WHAT IS EXPECTED →
Return every line of the data below that includes the string "computer".

INFORMATION GIVEN →
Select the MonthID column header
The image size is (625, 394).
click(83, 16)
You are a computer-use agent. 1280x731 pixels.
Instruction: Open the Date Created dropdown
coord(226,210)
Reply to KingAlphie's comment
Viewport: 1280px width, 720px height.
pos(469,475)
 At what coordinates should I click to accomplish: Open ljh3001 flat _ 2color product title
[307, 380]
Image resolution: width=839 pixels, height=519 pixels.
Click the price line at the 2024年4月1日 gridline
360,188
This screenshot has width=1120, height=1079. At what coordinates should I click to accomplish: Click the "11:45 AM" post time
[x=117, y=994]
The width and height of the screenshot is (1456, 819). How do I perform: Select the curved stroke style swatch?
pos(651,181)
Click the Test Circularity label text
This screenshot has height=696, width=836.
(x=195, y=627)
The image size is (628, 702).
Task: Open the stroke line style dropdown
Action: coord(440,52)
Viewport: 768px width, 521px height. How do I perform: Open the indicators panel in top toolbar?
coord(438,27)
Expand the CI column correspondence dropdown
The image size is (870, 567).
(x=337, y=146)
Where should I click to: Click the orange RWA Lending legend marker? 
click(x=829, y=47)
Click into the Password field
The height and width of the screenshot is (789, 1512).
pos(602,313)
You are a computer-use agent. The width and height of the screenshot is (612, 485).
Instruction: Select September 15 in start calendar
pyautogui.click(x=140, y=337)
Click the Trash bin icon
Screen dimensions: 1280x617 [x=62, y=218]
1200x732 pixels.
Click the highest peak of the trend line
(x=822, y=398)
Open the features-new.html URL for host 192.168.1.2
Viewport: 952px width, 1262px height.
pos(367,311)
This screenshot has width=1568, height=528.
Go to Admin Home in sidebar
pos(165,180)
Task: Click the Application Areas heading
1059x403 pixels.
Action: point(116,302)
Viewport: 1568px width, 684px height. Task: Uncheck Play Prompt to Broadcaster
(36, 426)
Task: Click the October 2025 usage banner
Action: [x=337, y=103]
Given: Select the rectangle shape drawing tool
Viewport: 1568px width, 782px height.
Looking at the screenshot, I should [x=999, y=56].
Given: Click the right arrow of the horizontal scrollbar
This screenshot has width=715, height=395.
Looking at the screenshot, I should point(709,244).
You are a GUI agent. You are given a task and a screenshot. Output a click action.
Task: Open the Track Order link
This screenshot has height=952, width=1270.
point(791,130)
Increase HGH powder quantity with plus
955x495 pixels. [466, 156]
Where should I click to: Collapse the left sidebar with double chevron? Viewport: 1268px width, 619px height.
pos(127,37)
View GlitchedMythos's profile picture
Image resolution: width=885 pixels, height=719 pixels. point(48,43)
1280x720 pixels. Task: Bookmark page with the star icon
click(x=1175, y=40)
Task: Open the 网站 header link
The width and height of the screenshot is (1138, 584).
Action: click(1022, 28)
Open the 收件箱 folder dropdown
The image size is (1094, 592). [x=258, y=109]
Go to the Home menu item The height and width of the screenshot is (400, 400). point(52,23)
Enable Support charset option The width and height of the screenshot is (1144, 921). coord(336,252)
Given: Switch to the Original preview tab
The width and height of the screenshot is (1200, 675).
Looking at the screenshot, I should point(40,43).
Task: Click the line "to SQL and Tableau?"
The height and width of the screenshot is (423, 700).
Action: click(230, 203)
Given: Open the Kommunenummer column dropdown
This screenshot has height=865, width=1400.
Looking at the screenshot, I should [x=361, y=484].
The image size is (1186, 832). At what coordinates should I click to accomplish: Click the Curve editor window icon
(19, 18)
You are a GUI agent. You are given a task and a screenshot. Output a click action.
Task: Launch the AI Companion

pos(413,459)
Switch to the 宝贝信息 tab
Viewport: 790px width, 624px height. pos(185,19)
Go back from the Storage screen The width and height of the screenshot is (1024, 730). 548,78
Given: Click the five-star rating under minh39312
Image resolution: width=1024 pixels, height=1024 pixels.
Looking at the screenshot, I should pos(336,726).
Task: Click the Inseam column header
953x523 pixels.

TASK RESPONSE →
You are a computer-use agent. 1280x731 pixels.
You are a computer-use agent. The width and height of the screenshot is (612, 485).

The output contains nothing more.